Would you please retype, exactly, the lines of the listing below between the line with "Given: Click the For Sale bar for 10/24" and the line with "You are a computer-use agent. Screen dimensions: 1958x1062", inclusive?

------------------------

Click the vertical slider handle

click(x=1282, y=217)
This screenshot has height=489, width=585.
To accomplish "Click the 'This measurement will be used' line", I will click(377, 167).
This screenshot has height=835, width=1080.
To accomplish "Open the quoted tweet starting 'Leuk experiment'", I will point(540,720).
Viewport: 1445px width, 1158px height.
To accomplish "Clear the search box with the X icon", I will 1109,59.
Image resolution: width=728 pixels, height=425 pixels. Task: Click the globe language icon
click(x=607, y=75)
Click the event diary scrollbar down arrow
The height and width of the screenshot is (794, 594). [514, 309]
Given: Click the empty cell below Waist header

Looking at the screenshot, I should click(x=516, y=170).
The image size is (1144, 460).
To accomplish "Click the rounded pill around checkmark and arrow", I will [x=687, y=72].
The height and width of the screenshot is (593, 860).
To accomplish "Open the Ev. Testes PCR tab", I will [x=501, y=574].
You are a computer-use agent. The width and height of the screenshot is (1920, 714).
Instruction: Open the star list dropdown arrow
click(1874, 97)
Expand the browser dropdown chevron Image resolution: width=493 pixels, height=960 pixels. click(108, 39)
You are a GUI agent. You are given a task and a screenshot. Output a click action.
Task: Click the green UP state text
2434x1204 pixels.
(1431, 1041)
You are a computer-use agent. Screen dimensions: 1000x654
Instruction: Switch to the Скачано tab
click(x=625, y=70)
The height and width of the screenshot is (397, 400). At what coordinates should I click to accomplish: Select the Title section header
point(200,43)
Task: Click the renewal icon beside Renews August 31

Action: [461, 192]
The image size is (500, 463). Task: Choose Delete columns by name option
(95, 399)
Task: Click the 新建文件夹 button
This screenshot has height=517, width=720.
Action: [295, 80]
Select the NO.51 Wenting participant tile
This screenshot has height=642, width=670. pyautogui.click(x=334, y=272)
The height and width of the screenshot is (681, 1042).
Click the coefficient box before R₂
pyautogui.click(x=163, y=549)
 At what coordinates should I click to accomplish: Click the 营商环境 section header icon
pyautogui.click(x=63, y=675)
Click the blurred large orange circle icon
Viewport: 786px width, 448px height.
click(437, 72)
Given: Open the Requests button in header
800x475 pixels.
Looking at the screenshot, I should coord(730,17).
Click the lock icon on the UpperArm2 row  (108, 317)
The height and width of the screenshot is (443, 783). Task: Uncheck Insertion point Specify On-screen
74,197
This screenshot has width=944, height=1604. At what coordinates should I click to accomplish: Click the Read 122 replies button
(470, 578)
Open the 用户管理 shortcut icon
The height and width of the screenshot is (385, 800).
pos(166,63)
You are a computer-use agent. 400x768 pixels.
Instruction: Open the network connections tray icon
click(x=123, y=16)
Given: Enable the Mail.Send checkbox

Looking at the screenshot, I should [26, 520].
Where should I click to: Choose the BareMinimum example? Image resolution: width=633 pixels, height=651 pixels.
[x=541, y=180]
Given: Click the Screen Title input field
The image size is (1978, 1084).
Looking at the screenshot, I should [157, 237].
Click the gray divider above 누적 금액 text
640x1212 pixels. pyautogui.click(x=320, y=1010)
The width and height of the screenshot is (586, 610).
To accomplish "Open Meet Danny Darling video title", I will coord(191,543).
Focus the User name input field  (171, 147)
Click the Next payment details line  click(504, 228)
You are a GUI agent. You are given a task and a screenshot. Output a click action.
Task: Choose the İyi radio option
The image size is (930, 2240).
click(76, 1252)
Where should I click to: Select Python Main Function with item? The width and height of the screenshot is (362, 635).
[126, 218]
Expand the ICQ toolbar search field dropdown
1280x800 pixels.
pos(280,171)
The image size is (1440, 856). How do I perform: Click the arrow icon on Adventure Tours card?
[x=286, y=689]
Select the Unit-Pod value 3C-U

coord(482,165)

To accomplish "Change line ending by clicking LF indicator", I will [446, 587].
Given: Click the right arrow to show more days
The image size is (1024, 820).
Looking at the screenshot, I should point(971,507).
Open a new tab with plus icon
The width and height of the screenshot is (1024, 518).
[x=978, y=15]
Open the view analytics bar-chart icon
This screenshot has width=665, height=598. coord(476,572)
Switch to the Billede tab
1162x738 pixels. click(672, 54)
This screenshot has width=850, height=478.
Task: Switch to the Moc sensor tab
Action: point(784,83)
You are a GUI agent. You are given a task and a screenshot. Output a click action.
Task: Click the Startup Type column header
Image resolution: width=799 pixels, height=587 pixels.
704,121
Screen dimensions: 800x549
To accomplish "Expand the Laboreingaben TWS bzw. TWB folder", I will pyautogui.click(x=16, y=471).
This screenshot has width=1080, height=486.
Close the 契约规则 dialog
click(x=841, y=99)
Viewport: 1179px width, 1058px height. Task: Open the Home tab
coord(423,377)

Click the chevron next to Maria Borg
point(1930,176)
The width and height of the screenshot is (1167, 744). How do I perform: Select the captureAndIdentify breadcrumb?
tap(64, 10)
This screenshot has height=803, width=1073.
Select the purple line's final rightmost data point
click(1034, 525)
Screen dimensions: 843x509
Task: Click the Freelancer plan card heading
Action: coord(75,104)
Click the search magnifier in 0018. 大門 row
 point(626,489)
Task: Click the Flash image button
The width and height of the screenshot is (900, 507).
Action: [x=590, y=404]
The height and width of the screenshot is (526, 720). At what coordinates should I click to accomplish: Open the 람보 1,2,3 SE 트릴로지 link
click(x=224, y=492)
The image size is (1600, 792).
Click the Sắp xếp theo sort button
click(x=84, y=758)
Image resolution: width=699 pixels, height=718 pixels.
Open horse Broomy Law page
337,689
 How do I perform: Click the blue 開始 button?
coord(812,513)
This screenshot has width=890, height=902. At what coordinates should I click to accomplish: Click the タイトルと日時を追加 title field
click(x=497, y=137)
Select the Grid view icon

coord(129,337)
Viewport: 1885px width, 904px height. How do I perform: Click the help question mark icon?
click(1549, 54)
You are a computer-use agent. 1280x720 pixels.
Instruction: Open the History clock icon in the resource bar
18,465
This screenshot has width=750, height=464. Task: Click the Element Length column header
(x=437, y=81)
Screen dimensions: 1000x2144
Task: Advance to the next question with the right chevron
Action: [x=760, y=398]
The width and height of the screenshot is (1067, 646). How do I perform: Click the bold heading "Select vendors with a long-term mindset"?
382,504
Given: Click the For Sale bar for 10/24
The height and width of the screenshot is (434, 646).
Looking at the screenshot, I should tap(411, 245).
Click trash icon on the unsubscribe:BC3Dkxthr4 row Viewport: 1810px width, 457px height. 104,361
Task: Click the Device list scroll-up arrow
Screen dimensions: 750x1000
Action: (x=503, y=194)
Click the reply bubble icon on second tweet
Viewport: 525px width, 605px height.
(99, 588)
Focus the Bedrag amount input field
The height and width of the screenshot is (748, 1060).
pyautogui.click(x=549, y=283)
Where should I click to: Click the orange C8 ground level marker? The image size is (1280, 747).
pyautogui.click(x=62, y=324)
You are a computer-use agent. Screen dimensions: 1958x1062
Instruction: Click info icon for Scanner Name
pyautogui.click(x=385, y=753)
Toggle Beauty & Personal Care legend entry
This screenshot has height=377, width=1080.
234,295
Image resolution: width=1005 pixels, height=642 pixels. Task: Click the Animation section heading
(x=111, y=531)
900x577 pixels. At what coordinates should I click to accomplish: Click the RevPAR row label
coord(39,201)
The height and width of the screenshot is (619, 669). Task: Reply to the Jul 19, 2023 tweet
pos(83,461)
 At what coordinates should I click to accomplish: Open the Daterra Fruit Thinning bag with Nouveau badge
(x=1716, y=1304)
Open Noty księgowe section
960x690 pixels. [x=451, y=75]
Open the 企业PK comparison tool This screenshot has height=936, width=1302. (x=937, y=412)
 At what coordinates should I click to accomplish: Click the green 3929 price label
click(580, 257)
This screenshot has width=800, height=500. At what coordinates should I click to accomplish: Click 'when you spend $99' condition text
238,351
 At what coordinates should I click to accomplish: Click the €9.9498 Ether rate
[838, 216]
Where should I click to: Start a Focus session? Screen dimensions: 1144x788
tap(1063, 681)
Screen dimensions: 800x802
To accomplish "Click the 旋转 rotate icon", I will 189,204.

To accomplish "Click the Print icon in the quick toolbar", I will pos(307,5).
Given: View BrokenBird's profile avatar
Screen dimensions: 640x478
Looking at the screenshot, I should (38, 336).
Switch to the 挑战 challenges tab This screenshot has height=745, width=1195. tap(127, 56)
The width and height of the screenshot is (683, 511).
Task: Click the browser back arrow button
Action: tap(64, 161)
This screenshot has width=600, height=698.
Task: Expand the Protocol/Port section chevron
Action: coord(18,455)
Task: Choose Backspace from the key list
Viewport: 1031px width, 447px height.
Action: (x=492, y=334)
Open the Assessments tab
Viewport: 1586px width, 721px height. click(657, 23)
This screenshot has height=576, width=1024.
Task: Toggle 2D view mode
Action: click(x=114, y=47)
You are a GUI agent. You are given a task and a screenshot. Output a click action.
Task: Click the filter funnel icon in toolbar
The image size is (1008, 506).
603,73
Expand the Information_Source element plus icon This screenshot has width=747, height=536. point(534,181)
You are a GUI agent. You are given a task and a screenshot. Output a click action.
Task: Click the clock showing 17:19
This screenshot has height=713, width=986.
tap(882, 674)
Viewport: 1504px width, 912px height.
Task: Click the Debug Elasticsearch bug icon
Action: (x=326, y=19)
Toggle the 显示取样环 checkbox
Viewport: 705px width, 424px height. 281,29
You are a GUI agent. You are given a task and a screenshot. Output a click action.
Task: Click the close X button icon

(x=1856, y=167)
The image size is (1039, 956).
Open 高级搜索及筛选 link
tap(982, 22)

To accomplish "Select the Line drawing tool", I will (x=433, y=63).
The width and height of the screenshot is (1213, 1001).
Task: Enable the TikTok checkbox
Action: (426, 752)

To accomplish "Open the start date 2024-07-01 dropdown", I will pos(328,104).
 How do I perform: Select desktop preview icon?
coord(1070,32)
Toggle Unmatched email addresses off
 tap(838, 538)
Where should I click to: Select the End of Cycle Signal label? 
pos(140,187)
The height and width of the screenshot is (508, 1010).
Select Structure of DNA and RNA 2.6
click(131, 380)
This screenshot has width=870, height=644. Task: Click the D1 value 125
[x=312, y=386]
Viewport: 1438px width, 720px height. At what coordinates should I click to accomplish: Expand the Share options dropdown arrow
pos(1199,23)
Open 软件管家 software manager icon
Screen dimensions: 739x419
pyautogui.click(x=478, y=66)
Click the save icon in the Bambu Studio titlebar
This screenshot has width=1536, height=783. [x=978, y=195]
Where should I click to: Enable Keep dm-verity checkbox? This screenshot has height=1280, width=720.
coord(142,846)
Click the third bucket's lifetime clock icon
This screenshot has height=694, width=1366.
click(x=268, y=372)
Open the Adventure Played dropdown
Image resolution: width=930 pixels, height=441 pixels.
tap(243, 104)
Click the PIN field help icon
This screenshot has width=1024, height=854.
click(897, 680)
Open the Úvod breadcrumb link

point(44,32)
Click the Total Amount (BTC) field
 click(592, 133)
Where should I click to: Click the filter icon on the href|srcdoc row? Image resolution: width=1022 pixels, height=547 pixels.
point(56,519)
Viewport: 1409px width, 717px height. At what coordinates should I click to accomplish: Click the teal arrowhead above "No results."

------------------------

Expected output>
Given: Click the For Sale bar for 10/24
The height and width of the screenshot is (434, 646).
Looking at the screenshot, I should tap(411, 245).
Click trash icon on the unsubscribe:BC3Dkxthr4 row Viewport: 1810px width, 457px height. 104,361
Task: Click the Device list scroll-up arrow
Screen dimensions: 750x1000
Action: (x=503, y=194)
Click the reply bubble icon on second tweet
Viewport: 525px width, 605px height.
(99, 588)
Focus the Bedrag amount input field
The height and width of the screenshot is (748, 1060).
pyautogui.click(x=549, y=283)
Where should I click to: Click the orange C8 ground level marker? The image size is (1280, 747).
pyautogui.click(x=62, y=324)
You are a computer-use agent. Screen dimensions: 1958x1062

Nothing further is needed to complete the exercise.